» **Exercise aim**
Leave every image behind and restate the data word for word.

[Saved data entries]
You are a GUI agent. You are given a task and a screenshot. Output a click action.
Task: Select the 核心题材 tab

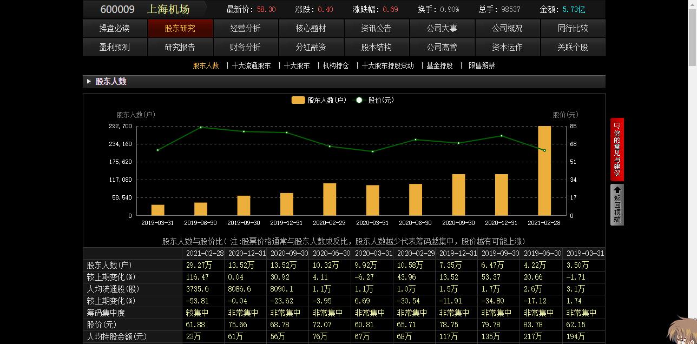pyautogui.click(x=311, y=28)
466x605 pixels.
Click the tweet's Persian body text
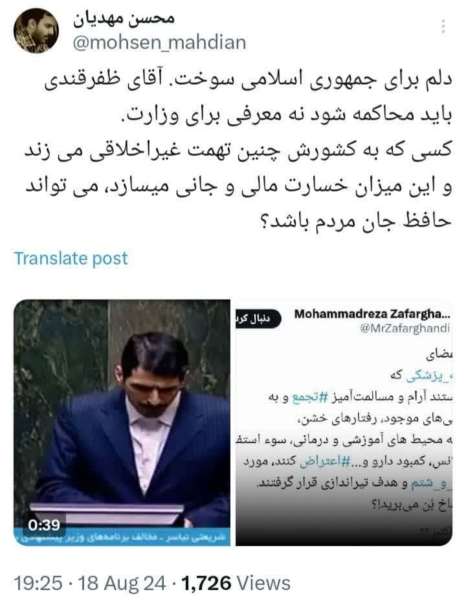tap(238, 149)
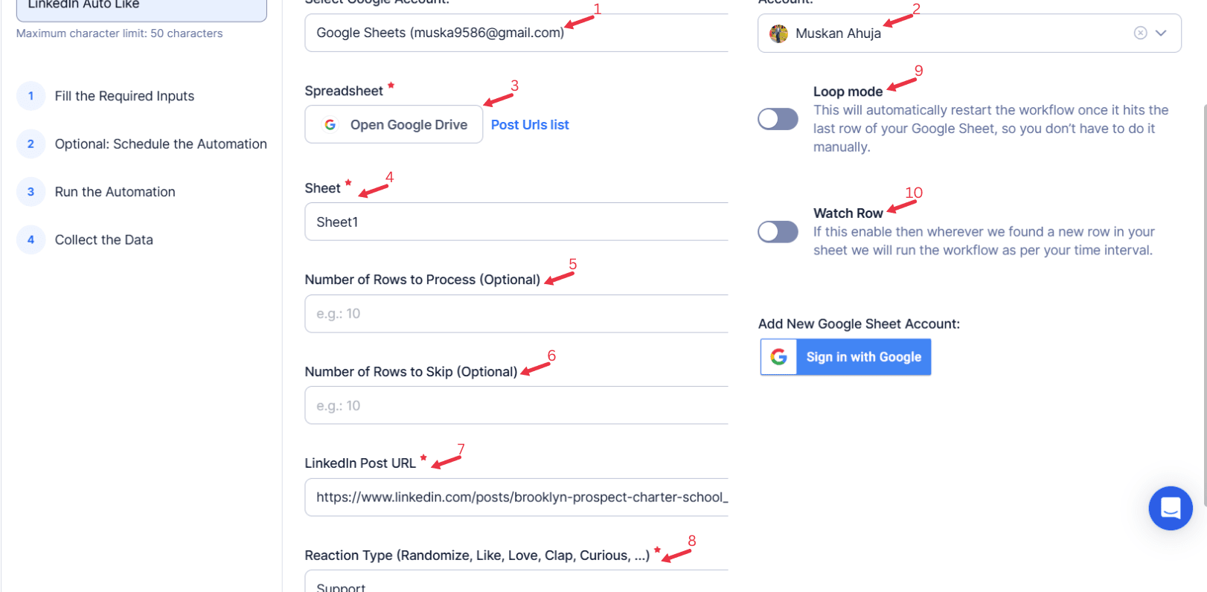Go to Optional: Schedule the Automation step
This screenshot has height=592, width=1207.
click(x=161, y=144)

» **Answer**
You are a GUI agent. You are given a task and a screenshot. Output a click action.
Task: Select the 核心题材 tab

pyautogui.click(x=311, y=28)
466x605 pixels.
Click the tweet's Persian body text
tap(238, 149)
Go to Optional: Schedule the Automation step
This screenshot has height=592, width=1207.
click(x=161, y=144)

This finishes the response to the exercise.